Text section
The Ontario Hockey League announced Thursday it will push back its “return to play” timeline at least another two months as the COVID-19 pandemic ramps back up in the province.
OHL teams originally slated to start a shortened regular season on Dec. 1 will now pencil in a Feb. 4 puck drop with training camps set to begin Jan. 23.
Owen Sound Attack General Manager Dale DeGray said he was in favour of the league pushing back the start date to a more realistic target, but said it remains to be seen how the provincial government and OHL will finalize all of the details in the coming months.
The current plan has the regular-season schedule cut down to 40 games ending May 8. According to a news release, teams will play primarily against opponents in their geographic region to reduce travel in consideration of the health and safety of all players and staff.
Details concerning the structure of team alignment will be made available upon release of the 2020-21 OHL Regular Season schedule, a league release stated.
When the shortened regular season concludes a total of eight teams will qualify for the 2021 OHL Playoffs and pursue the J. Ross. Robertson Cup. That number is down from the typical 16.

Exercise data

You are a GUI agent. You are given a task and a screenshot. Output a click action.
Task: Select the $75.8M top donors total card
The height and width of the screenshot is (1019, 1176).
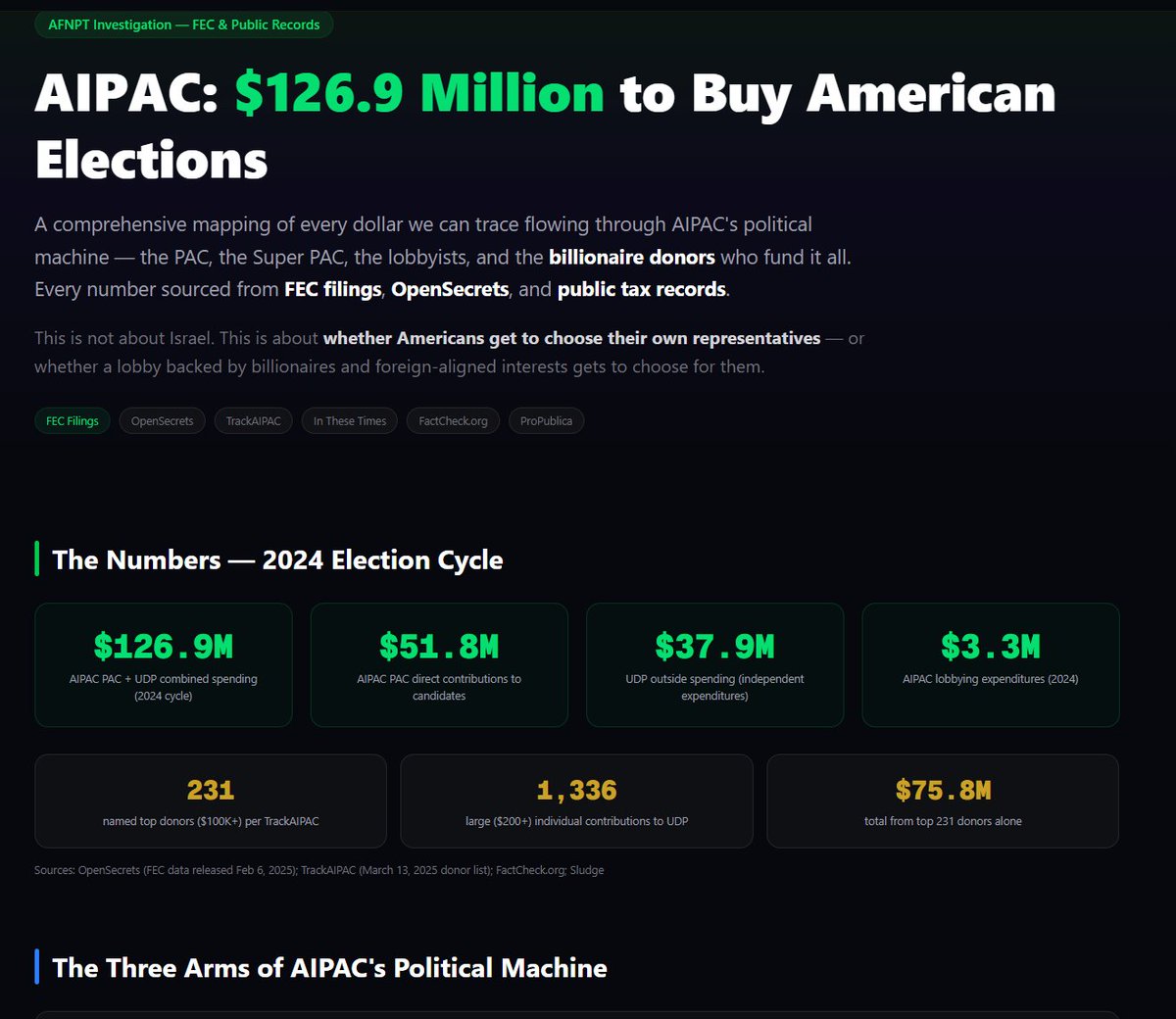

Exercises
**A)** In one to three sentences, explain why OHL teams will mostly face opponents from their own geographic region, according to the OHL season text.
**B)** Please write out the part of the OHL season text that opens with the words containing "Owen Sound Attack" and closes with "the typical 16.".
**C)** Decide whether each statement agrees with the OHL season text, answering yes or no and quoting the deciding words: (i) Training camps are set to begin Jan. 23. (ii) The regular season will be cut down to 40 games ending May 8. (iii) Sixteen teams will qualify for the 2021 OHL Playoffs.
The data placed after the OHL season text come from a different source.

Results for each task
**A)** Teams will play mainly against opponents in their geographic region to reduce travel. This is in consideration of the health and safety of all players and staff.

**B)**
Owen Sound Attack General Manager Dale DeGray said he was in favour of the league pushing back the start date to a more realistic target, but said it remains to be seen how the provincial government and OHL will finalize all of the details in the coming months.
The current plan has the regular-season schedule cut down to 40 games ending May 8. According to a news release, teams will play primarily against opponents in their geographic region to reduce travel in consideration of the health and safety of all players and staff.
Details concerning the structure of team alignment will be made available upon release of the 2020-21 OHL Regular Season schedule, a league release stated.
When the shortened regular season concludes a total of eight teams will qualify for the 2021 OHL Playoffs and pursue the J. Ross. Robertson Cup. That number is down from the typical 16.

**C)**
(i) Yes: "with training camps set to begin Jan. 23"
(ii) Yes: "The current plan has the regular-season schedule cut down to 40 games ending May 8."
(iii) No: "a total of eight teams will qualify for the 2021 OHL Playoffs"